= Callows =

Type of wetland found in Ireland

Callows (caladh) are a type of wetland found in Ireland. They are a seasonally flooded grassland ecosystem found on low-lying river floodplains.

The callows are located at the center of Ireland. 5856 hectares of the callows are protected as a Special Area of Conservation (SAC). At the heart of the callows is the River Shannon: one of the only unregulated rivers left in western Europe. The River Shannon extends 360 kilometers. More than 20% of Ireland's landmass is drained by the River Shannon. Unlike many other parts of the world, the callows is relatively untouched by mankind. The area has not fallen victim to intensive agriculture or development by humans, making it a refuge for a wide range of flora and fauna.

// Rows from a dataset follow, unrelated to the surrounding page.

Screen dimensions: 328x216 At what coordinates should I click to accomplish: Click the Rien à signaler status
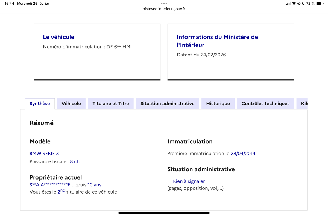(x=189, y=181)
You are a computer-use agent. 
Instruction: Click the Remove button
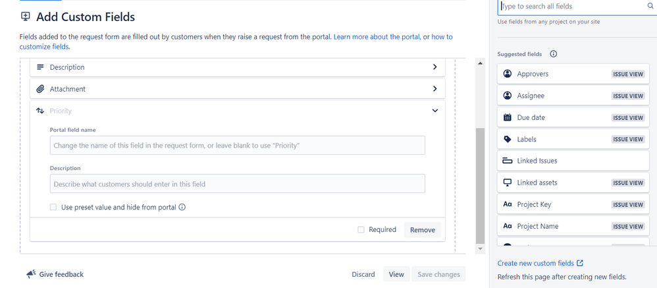(422, 230)
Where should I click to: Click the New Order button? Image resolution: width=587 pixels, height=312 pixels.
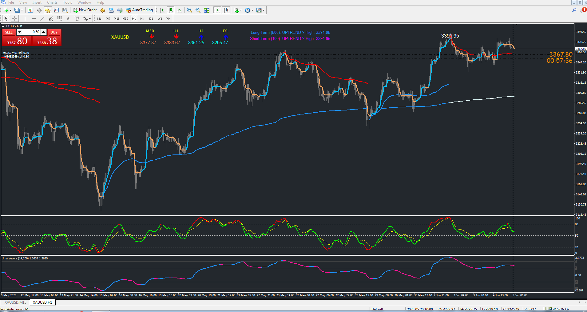point(85,10)
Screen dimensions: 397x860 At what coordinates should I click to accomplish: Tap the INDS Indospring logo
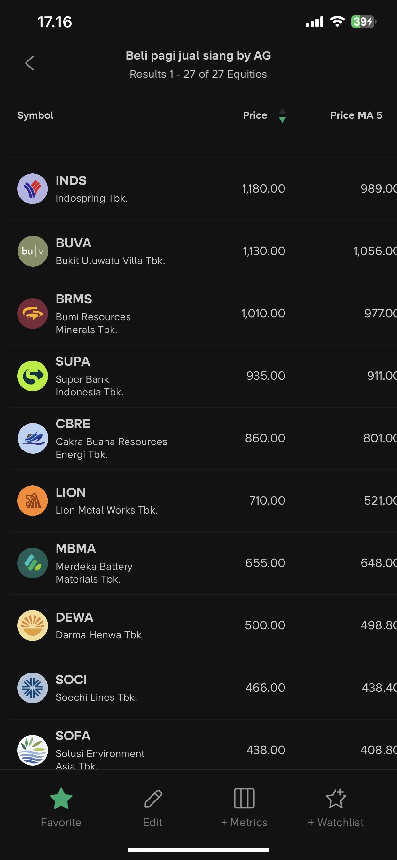32,189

The callows are a wetland ecosystem full of rivers and creeks. Rolling hills and grassy meadows, which are full of cows, horses, flowers, birds, and more, extended for great distances in every direction. There are very few trees and tall plants as the grazers keep the plant life trimmed down. The region is also an ecotone that forms a gradient of dry to wet space controlled by flooding. Additionally the wetland area is mainly flat, which creates a flat river gradient and slows the movement of water.

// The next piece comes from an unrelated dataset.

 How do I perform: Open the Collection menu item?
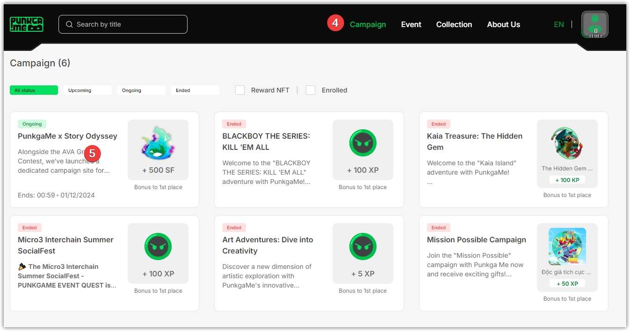pyautogui.click(x=454, y=24)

There are a few main characteristics that control the biodiversity of riparian ecosystems: hydrology, productivity, disturbance, and the heterogeneity of space. Fluctuations in water levels regulate plant distributions, species diversity, and the composition of the callows community. Factors, such as time, depth, and frequency, greatly affect the functioning of the ecosystem. The wetlands and meadows are home to a variety of organisms. The unique and well preserved habitat promotes a number of biological services. For example, spanning the vast meadows in this region are a range of insect-pollinated plant species. Thus, pollination services are provided and the diversity of life in the callows will prevail.

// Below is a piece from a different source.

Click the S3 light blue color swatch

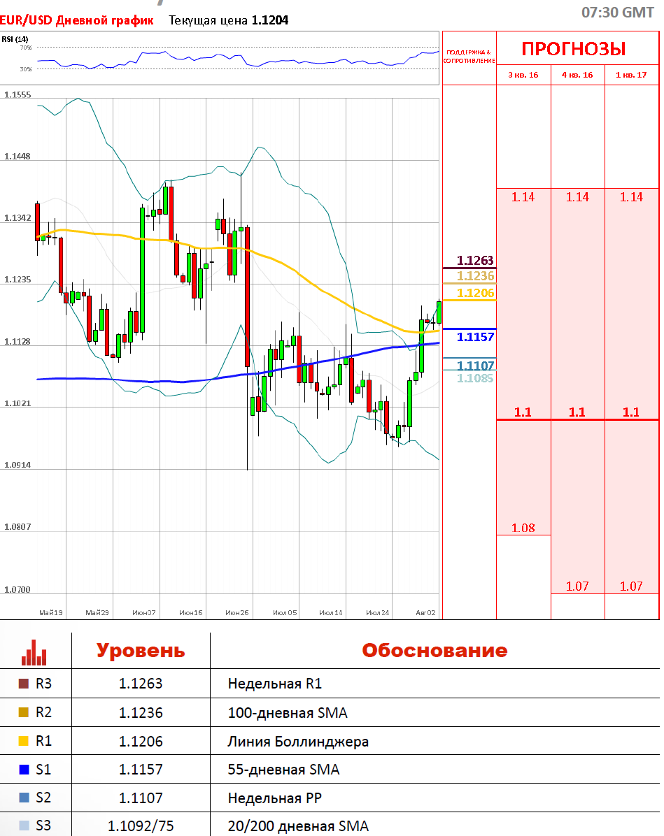point(24,826)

Even though the area is mainly free of human interaction, there are still some aspects of the callows that are regulated by people. First, since floodplains typically support hay meadows, there are farmers that still cut hay annually. This process has gone on for hundreds of years and actually promotes diversity of flora. There have also been a number of failed attempts to control the magnitude and duration of flooding in the wetland area.

As with most places on Earth, climate change driven by humans is altering the callows ecosystem. Many aspects of seasonal flooding will begin to change with the drier summers and wetter winters that predicted in the future. Wetter winters mean longer flooding time and potentially deeper flood pools. As flood levels begin to rise, plant species that are not used to flooding will be affected. This will also change dynamics between flora and fauna by limiting food and habitat space. Also, increased agriculture and development are future threats. Protecting the callows and keeping it as a conservation area is vital to the survival of the unique array of organisms that call the callows home.

==Examples==
- Shannon Callows
- River Suck Callows
- Little Brosna Callows
- Lough Eidin
- Callan, County Kilkenny
- Castletroy

==Literary references==
- Patrick Deeley's novel The Lost Orchard deals with the protection of "The Callows", a marshy area.